PROBLEM DETAILS => Look through the data below for the line with "Task: Click the cardboard" and the line with "Image resolution: width=541", then transcribe exactly from the first through the second, leaving out all pictures.

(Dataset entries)
═══
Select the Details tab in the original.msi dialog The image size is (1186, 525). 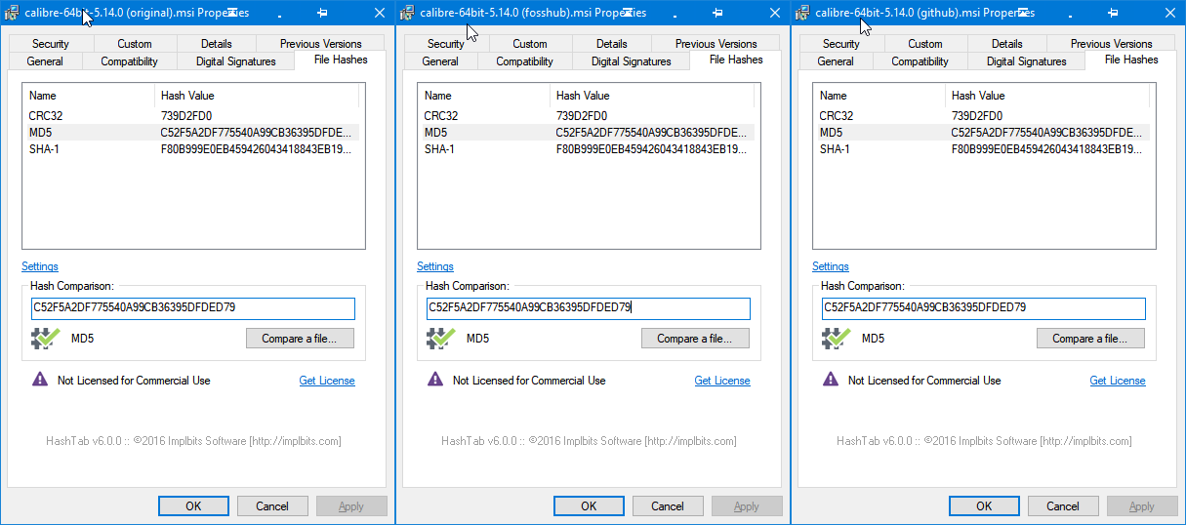(216, 44)
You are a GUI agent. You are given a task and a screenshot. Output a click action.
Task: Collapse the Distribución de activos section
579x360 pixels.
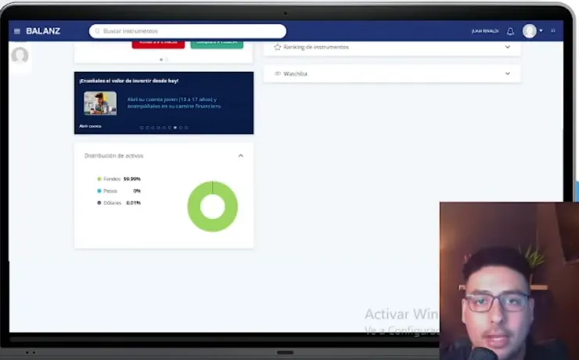241,156
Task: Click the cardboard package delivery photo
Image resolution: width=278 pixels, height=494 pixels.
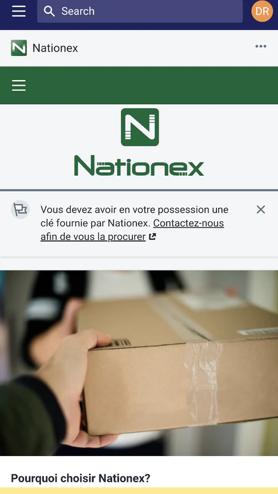Action: (139, 363)
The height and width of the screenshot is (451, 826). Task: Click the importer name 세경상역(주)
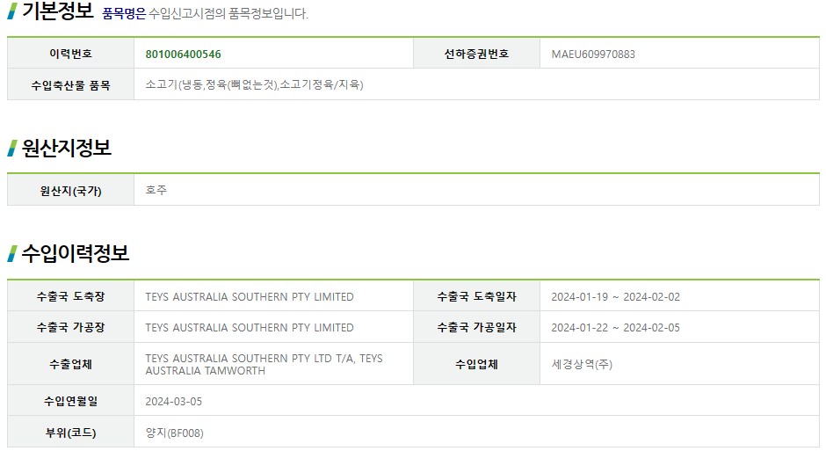pos(582,364)
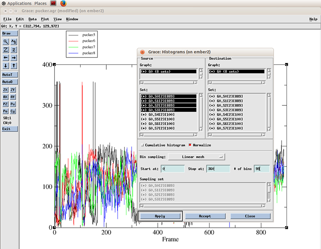321x249 pixels.
Task: Enable the Cumulative histogram checkbox
Action: 143,145
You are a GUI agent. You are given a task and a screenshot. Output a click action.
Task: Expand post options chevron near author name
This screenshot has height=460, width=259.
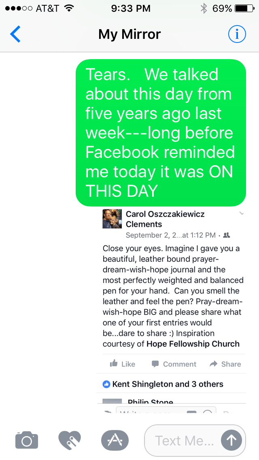tap(242, 213)
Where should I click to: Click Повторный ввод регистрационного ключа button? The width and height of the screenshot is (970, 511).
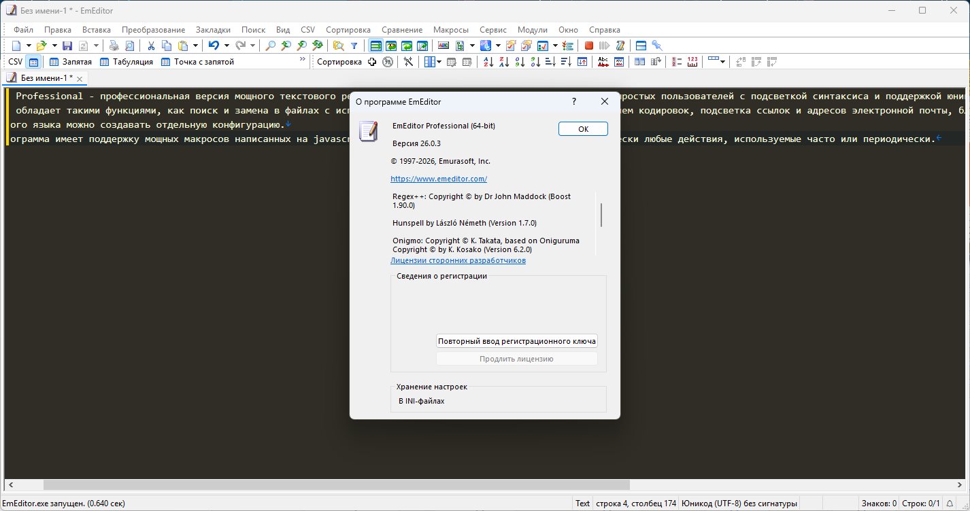point(516,341)
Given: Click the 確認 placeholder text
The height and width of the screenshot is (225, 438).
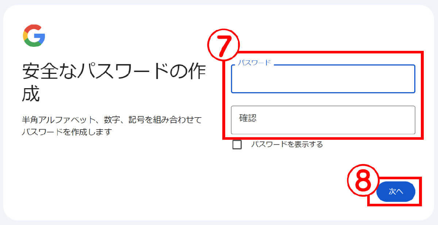Looking at the screenshot, I should (x=248, y=118).
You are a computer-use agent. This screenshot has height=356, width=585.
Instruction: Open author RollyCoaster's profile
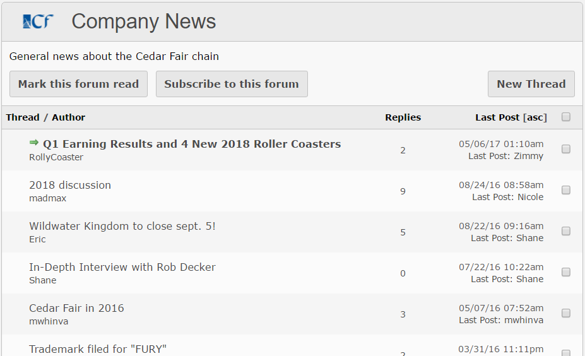[x=56, y=157]
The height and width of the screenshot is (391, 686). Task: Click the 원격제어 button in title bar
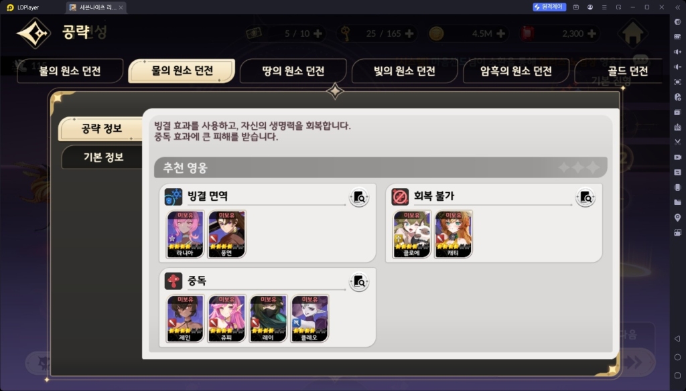click(549, 7)
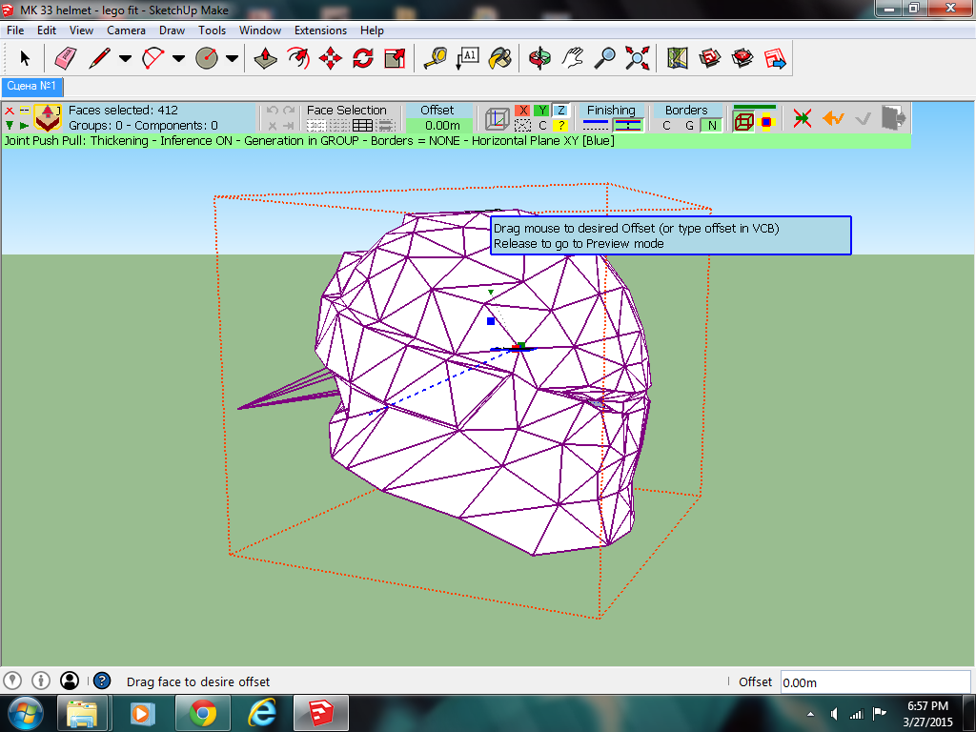The image size is (976, 732).
Task: Select the Paint Bucket tool
Action: pos(499,59)
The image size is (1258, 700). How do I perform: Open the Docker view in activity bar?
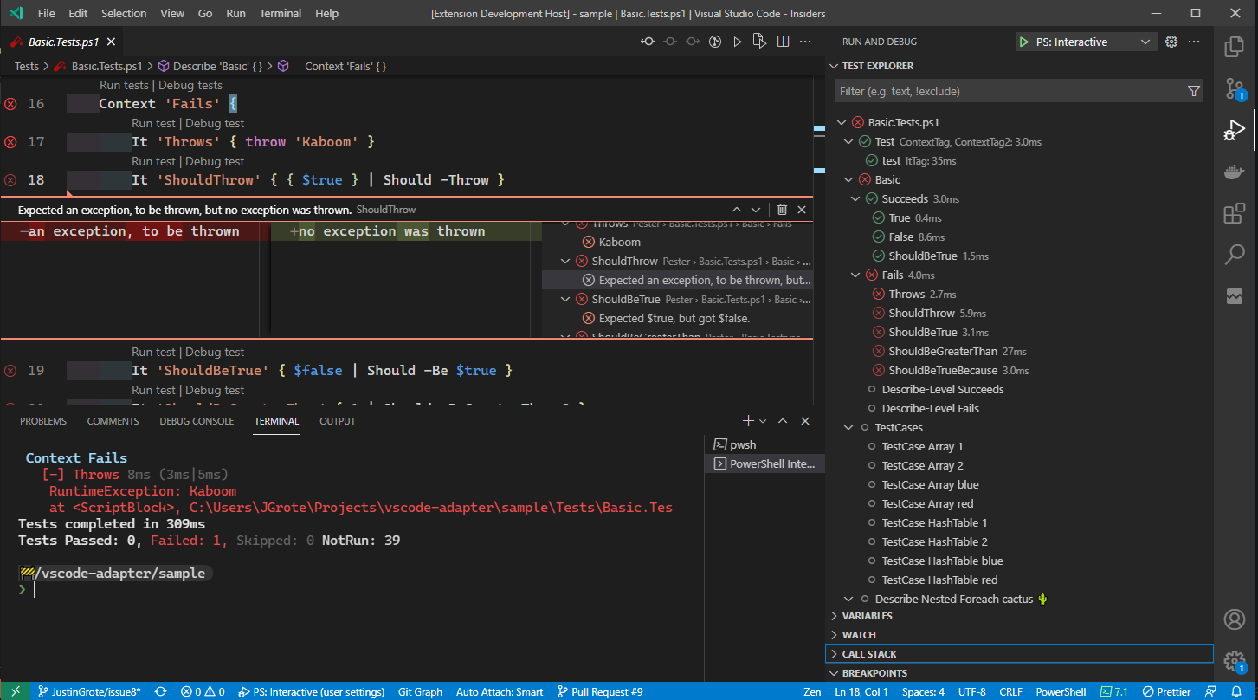coord(1234,172)
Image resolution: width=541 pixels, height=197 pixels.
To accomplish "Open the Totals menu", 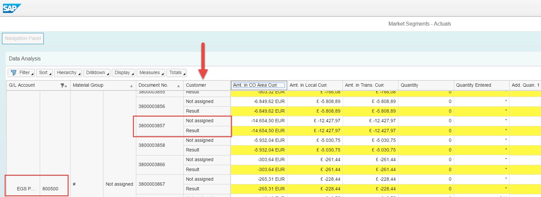I will click(x=176, y=73).
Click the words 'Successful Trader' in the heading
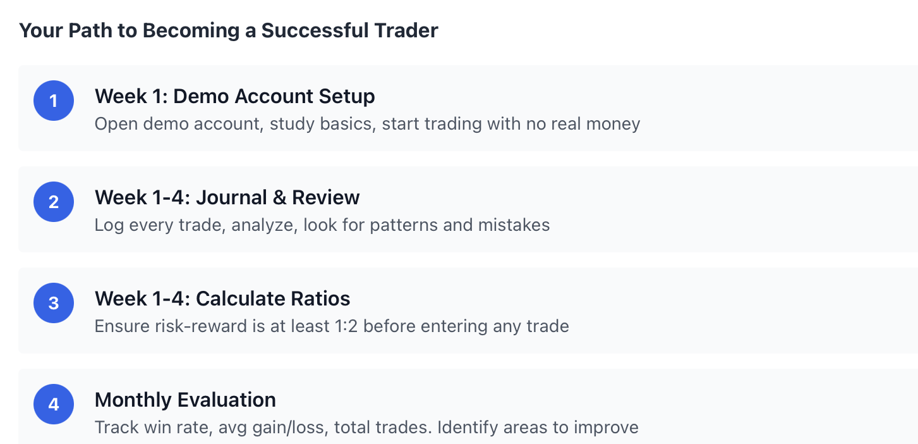 pos(350,30)
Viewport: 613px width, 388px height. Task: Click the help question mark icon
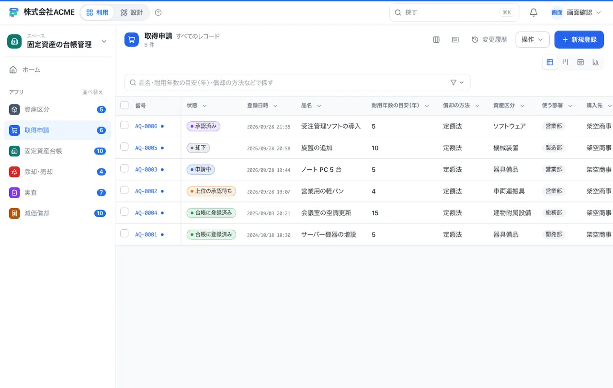point(159,12)
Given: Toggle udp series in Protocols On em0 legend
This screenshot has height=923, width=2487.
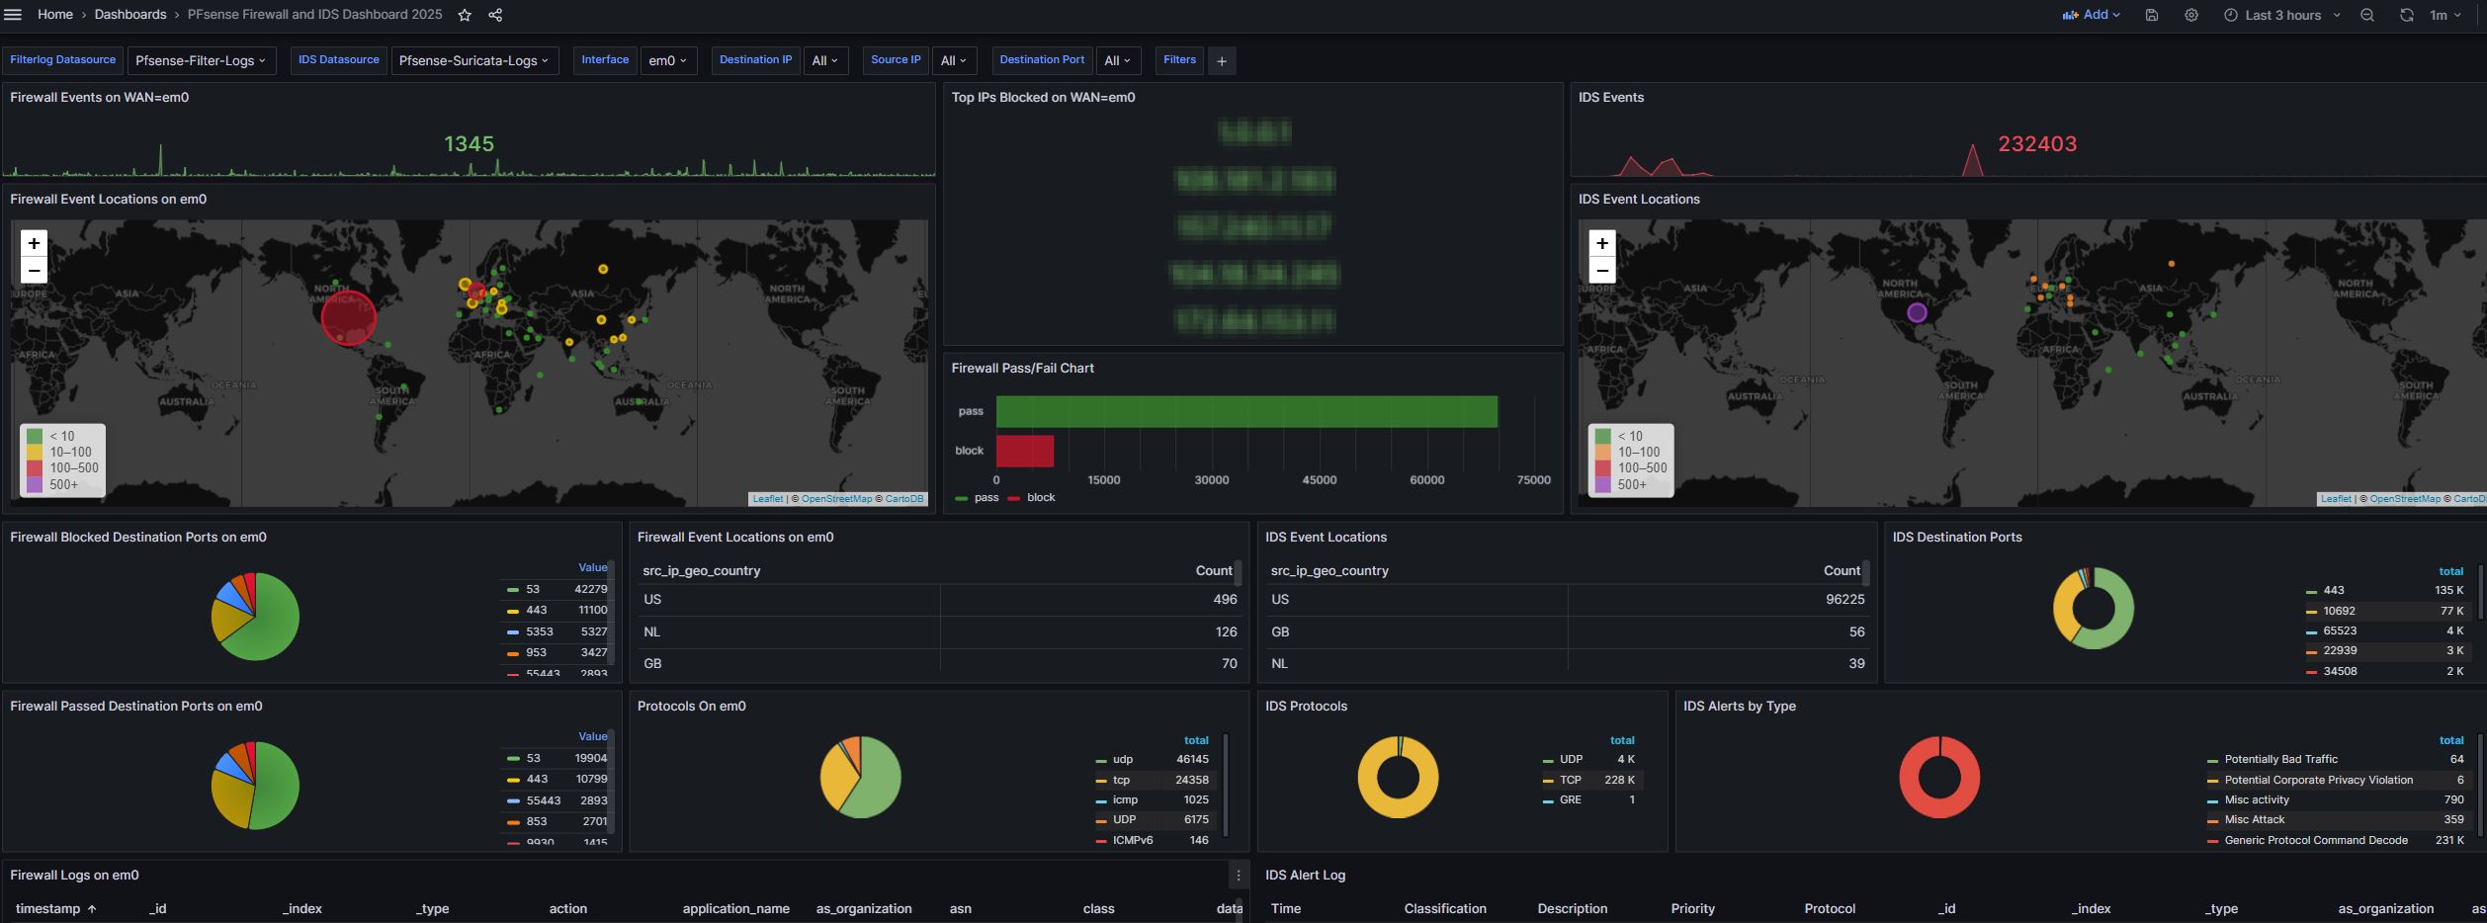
═══
ANSWER TO THE EXERCISE =>
Task: Click the cardboard package delivery photo
Image resolution: width=278 pixels, height=494 pixels.
Action: (139, 363)
The height and width of the screenshot is (451, 826). Task: Click the importer name 세경상역(주)
pos(582,364)
321x249 pixels.
Task: Enable the Cumulative histogram checkbox
Action: 143,145
You are a GUI agent. You are given a task and a screenshot. Output a click action.
Task: Expand post options chevron near author name
This screenshot has height=460, width=259.
tap(242, 213)
Where should I click to: Click Повторный ввод регистрационного ключа button? The width and height of the screenshot is (970, 511).
point(516,341)
Given: Click the 確認 placeholder text
The height and width of the screenshot is (225, 438).
Looking at the screenshot, I should (x=248, y=118).
You are a computer-use agent. This screenshot has height=356, width=585.
Instruction: Open author RollyCoaster's profile
[x=56, y=157]
The height and width of the screenshot is (391, 686). Task: Click the 원격제어 button in title bar
click(549, 7)
The image size is (976, 732).
Task: Select the Paint Bucket tool
Action: pos(499,59)
The image size is (1258, 700). How do I perform: Open the Docker view in activity bar?
coord(1234,172)
Image resolution: width=541 pixels, height=197 pixels.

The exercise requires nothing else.